EXERCISE MATERIAL below:

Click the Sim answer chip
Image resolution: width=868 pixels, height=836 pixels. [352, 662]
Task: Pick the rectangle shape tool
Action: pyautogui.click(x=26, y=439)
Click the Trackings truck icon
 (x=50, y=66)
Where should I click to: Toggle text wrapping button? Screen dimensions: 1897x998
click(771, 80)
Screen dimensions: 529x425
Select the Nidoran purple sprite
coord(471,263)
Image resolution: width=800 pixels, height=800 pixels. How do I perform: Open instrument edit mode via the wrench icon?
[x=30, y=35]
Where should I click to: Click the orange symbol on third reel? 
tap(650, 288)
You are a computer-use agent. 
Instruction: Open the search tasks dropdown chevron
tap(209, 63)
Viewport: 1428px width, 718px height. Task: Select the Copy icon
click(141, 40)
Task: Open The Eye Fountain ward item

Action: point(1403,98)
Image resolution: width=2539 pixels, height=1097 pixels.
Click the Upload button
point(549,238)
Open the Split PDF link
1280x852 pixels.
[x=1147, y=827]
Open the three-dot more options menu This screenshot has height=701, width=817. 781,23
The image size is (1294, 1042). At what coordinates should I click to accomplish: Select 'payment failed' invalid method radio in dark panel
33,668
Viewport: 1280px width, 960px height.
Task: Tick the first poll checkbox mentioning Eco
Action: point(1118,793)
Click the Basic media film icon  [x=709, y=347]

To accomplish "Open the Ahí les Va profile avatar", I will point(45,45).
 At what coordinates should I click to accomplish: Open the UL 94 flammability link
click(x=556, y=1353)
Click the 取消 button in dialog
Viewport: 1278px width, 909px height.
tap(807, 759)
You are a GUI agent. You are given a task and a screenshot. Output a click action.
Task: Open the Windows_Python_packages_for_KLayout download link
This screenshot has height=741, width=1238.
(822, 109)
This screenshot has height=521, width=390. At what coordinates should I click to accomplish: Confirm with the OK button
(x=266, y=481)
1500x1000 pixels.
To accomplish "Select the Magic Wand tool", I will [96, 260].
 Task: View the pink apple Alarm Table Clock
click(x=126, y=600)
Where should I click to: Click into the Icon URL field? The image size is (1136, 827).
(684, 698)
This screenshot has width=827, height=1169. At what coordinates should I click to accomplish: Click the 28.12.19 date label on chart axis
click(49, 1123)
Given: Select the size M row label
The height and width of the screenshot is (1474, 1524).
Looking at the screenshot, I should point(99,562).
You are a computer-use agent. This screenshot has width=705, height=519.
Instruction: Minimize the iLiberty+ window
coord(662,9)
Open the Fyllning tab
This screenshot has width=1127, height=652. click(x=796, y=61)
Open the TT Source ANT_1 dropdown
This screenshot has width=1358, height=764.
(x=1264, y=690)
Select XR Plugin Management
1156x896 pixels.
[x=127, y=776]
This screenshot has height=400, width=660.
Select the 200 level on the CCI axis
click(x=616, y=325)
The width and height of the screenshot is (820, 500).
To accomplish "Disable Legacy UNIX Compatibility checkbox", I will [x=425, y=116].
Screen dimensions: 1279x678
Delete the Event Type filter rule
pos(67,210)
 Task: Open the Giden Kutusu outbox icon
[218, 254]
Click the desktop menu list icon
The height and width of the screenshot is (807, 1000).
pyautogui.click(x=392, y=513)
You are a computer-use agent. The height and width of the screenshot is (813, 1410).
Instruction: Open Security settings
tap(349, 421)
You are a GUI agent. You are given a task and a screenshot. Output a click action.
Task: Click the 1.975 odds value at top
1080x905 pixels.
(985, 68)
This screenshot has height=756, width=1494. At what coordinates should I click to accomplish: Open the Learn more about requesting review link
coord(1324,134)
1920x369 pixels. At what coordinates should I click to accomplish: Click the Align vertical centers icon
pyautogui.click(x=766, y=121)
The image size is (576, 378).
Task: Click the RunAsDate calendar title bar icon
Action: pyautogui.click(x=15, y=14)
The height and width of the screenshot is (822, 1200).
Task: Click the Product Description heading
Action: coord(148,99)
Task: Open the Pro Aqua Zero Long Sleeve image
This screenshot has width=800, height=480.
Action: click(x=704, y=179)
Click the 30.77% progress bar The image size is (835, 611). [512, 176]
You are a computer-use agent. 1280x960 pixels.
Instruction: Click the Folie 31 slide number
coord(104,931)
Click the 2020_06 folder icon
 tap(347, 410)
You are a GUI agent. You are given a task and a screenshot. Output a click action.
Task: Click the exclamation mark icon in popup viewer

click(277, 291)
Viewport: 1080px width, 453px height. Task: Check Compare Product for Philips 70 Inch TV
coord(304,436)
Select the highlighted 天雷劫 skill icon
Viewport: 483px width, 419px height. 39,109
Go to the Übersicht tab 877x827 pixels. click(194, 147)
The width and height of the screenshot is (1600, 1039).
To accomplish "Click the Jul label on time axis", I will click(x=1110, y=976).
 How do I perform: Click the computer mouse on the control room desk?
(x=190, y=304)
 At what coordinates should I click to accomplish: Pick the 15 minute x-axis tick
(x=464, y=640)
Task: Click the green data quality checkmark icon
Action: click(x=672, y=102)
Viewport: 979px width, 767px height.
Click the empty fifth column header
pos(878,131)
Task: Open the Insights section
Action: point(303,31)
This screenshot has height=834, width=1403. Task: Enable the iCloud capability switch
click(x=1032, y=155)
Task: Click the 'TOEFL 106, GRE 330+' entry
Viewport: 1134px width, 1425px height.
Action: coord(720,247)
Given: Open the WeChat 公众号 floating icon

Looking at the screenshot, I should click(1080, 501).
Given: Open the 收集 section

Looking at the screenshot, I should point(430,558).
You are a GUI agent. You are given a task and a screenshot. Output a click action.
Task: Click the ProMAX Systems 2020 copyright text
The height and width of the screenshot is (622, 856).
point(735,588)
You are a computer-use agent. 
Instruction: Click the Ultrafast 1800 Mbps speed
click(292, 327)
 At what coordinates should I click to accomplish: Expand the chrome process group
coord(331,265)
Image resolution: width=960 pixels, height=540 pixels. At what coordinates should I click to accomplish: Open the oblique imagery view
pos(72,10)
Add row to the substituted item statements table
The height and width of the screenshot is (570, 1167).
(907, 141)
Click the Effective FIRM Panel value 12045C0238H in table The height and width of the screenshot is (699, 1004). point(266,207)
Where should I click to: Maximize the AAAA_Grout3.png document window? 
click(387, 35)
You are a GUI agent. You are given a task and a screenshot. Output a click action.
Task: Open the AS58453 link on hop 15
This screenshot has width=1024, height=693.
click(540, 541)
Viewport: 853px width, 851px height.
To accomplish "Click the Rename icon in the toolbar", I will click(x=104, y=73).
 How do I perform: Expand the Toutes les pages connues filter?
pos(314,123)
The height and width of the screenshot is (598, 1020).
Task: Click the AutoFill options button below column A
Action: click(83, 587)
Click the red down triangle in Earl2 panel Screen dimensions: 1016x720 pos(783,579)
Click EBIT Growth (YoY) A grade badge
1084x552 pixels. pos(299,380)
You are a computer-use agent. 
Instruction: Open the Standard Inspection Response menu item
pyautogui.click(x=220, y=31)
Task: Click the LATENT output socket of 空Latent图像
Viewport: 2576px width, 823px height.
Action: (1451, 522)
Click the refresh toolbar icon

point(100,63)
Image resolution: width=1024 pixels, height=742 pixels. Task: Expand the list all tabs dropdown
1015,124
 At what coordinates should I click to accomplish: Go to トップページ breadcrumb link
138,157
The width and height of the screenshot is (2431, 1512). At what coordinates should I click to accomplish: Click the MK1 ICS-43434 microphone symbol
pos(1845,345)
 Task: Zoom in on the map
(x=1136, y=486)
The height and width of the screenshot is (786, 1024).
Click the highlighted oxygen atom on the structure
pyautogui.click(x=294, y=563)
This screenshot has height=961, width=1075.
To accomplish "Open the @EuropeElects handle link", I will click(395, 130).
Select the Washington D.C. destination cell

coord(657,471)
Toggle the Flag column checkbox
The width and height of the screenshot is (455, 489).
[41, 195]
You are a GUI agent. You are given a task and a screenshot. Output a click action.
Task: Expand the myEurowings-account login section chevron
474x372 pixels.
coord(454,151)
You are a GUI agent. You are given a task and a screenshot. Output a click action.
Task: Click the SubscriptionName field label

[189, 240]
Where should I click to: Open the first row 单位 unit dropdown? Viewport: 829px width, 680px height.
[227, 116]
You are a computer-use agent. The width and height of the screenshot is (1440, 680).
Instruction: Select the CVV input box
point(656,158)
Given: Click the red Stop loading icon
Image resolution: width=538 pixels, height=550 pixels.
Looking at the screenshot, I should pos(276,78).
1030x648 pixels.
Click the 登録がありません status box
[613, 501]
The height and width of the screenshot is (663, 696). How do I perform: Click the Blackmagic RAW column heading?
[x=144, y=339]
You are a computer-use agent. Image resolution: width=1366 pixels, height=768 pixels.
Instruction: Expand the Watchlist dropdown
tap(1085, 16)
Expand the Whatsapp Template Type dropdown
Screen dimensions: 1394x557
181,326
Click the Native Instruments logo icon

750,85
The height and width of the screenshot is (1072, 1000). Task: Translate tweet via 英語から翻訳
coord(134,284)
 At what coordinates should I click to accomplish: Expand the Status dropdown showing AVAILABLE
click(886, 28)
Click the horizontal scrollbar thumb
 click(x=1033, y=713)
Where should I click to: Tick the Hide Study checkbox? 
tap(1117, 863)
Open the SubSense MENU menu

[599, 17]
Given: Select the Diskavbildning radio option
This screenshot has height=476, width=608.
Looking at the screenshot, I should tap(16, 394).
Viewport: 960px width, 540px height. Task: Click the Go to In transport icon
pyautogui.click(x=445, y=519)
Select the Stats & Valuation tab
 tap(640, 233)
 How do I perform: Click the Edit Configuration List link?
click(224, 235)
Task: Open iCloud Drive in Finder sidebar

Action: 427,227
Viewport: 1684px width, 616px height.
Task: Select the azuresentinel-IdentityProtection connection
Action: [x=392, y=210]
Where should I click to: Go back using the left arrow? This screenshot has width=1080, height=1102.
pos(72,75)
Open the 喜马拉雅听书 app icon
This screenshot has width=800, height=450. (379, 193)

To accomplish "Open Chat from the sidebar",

End of EXERCISE MATERIAL.

_EXERCISE PROMPT_
From the listing above, return every line that contains the word "value".

_RESPONSE TO THE TASK_
Task: Click the 1.975 odds value at top
Click the Effective FIRM Panel value 12045C0238H in table The height and width of the screenshot is (699, 1004). point(266,207)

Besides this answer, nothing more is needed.